- Interactive map of Gmina Wojciechowice
- Coordinates (Wojciechowice): 50°50′41″N 21°35′12″E﻿ / ﻿50.84472°N 21.58667°E
- Country: Poland
- Voivodeship: Świętokrzyskie
- County: Opatów
- Seat: Wojciechowice

Area
- • Total: 86.37 km^{2} (33.35 sq mi)

Population (2006)
- • Total: 4,481
- • Density: 51.88/km^{2} (134.4/sq mi)

= Gmina Wojciechowice =

Gmina Wojciechowice is a rural gmina (administrative district) in Opatów County, Świętokrzyskie Voivodeship, in south-central Poland. Its seat is the village of Wojciechowice, which lies approximately 13 km east of Opatów and 69 km east of the regional capital Kielce.

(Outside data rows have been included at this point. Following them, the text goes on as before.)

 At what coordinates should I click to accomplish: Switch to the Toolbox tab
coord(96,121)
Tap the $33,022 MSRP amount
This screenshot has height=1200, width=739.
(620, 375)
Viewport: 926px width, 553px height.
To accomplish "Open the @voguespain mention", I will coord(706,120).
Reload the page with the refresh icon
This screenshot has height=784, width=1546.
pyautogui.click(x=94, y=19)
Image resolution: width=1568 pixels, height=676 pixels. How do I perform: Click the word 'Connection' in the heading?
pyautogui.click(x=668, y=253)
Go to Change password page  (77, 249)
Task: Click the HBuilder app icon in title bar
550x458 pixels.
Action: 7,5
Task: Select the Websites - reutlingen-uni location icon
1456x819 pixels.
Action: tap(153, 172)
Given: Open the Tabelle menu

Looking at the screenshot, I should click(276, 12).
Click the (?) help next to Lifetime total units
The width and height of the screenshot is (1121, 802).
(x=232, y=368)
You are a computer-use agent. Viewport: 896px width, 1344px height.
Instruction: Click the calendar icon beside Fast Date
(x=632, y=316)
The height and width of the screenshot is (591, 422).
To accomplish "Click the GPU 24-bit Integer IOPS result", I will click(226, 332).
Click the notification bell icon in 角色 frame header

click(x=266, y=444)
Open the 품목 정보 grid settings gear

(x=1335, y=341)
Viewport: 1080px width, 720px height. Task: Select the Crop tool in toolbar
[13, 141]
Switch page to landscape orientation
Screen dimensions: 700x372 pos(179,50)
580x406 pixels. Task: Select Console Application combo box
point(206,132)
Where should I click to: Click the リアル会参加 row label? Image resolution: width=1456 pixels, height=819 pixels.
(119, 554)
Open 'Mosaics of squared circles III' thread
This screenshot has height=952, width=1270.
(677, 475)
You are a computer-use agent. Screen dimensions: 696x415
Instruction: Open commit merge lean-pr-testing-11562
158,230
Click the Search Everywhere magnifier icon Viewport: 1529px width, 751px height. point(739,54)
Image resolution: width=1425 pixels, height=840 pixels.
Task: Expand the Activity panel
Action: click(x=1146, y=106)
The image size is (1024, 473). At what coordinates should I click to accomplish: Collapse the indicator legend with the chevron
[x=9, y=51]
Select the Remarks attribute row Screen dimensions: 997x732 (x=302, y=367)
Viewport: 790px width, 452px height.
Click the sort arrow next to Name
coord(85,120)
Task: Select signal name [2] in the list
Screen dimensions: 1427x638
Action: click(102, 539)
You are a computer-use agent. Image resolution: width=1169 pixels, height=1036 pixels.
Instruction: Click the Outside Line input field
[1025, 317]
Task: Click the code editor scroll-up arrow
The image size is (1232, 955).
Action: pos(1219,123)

The gmina covers an area of 86.37 km2, and as of 2006 its total population is 4,481.

==Villages==
Gmina Wojciechowice contains the villages and settlements of Bidziny, Drygulec, Gierczyce, Jasice, Kaliszany, Koszyce, Kunice, Łany, Lisów, Łopata, Ługi, Łukawka, Mierzanowice, Mikułowice, Nowa Wieś, Orłowiny, Podgajcze, Podkoszyce, Podlisów, Podłukawka, Sadłowice, Smugi, Stodoły, Stodoły-Kolonie, Wlonice and Wojciechowice.

==Neighbouring gminas==
Gmina Wojciechowice is bordered by the gminas of Ćmielów, Lipnik, Opatów, Ożarów and Wilczyce.